Olivia Allison

Personal information
- Full name: Olivia Elizabeth N. Allison
- Nationality: United Kingdom
- Born: 13 February 1990 (age 36) Plymouth, England
- Height: 1.69 m (5 ft 7 in)
- Weight: 54 kg (119 lb)

Sport
- Sport: Swimming
- Strokes: Synchronised swimming
- Club: Rushmoor Synchro

Medal record
Synchronised swimming
Representing United Kingdom
Commonwealth Games
| Silver medal – second place | 2010 Delhi | Women's duet |

= Olivia Allison =

British synchronised swimmer

Olivia Elizabeth N. Federici (née Allison; born 13 February 1990) is a British synchronised swimmer. She was born in Plymouth.

==Career==
Her most notable achievements to date are winning four consecutive gold medals at the British Synchronised Swimming Championships from 2004 to 2007. Olivia has competed at numerous European and World Championships, and finished in 14th position in the women's duet at the 2008 Beijing Olympics. She represented Team GB again at the 2012 Olympic Games in the duet and team competitions with an improvement of ninth place in the former event.

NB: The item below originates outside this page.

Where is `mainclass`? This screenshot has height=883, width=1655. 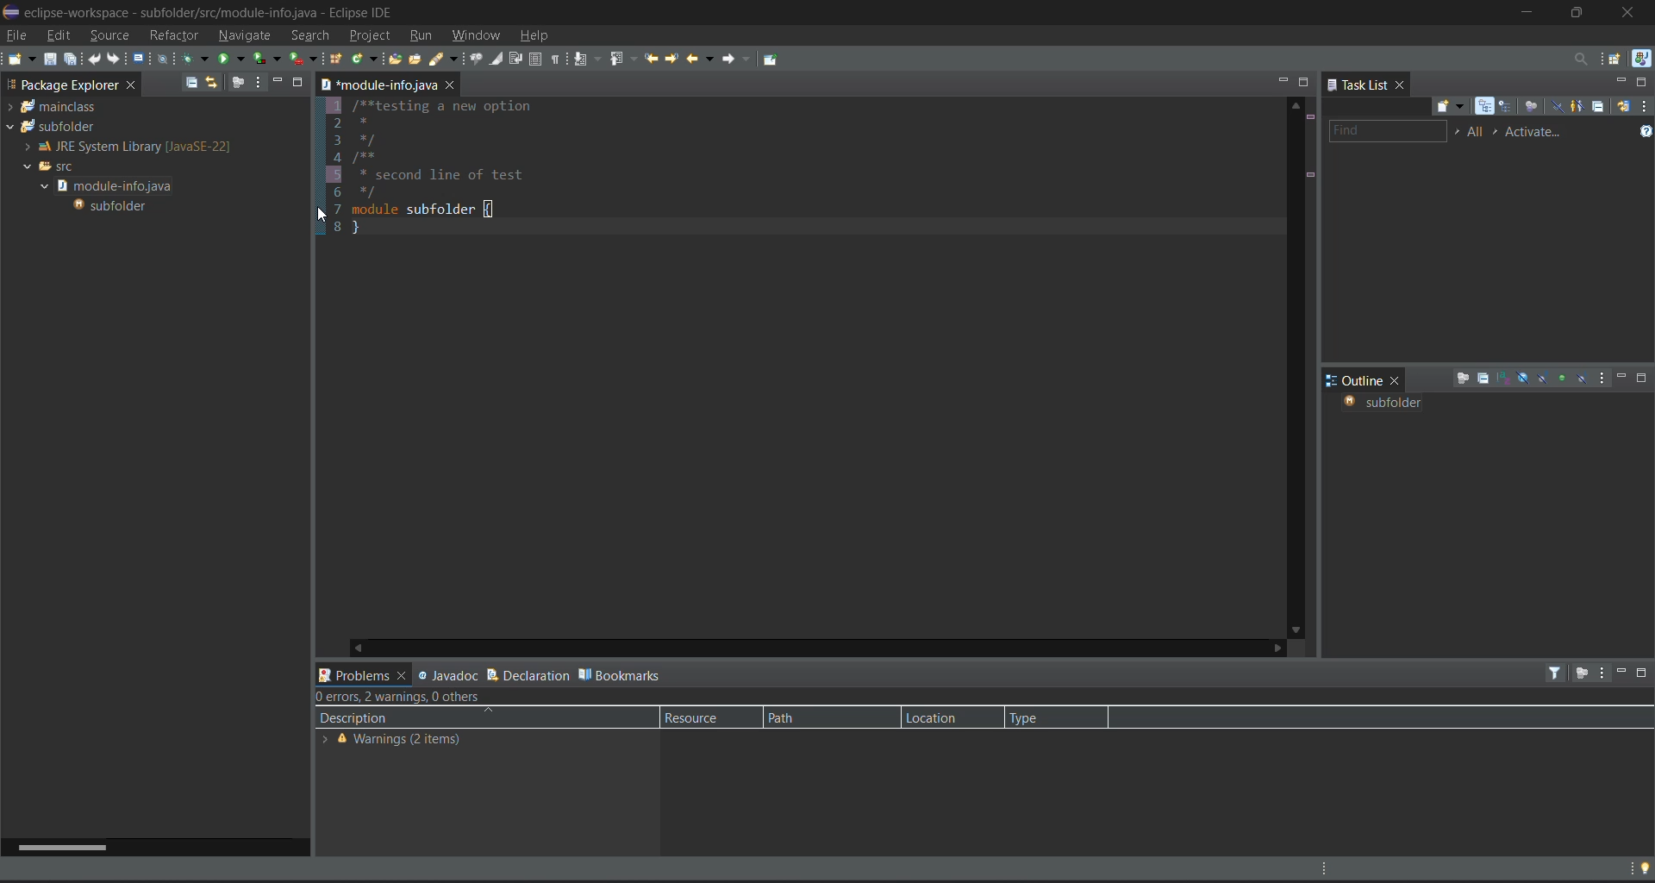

Following a competent performance in the duet competition at the 2010 Commonwealth Games, she was rewarded with a silver medal; this continued with an overall eighth place in the women's duet at the 2011 World Championships with her partner Jenna Randall, who she has worked since the 2006 Commonwealth Games. She also competed in the women's duet at the 2016 Olympics, this time with Katie Clark.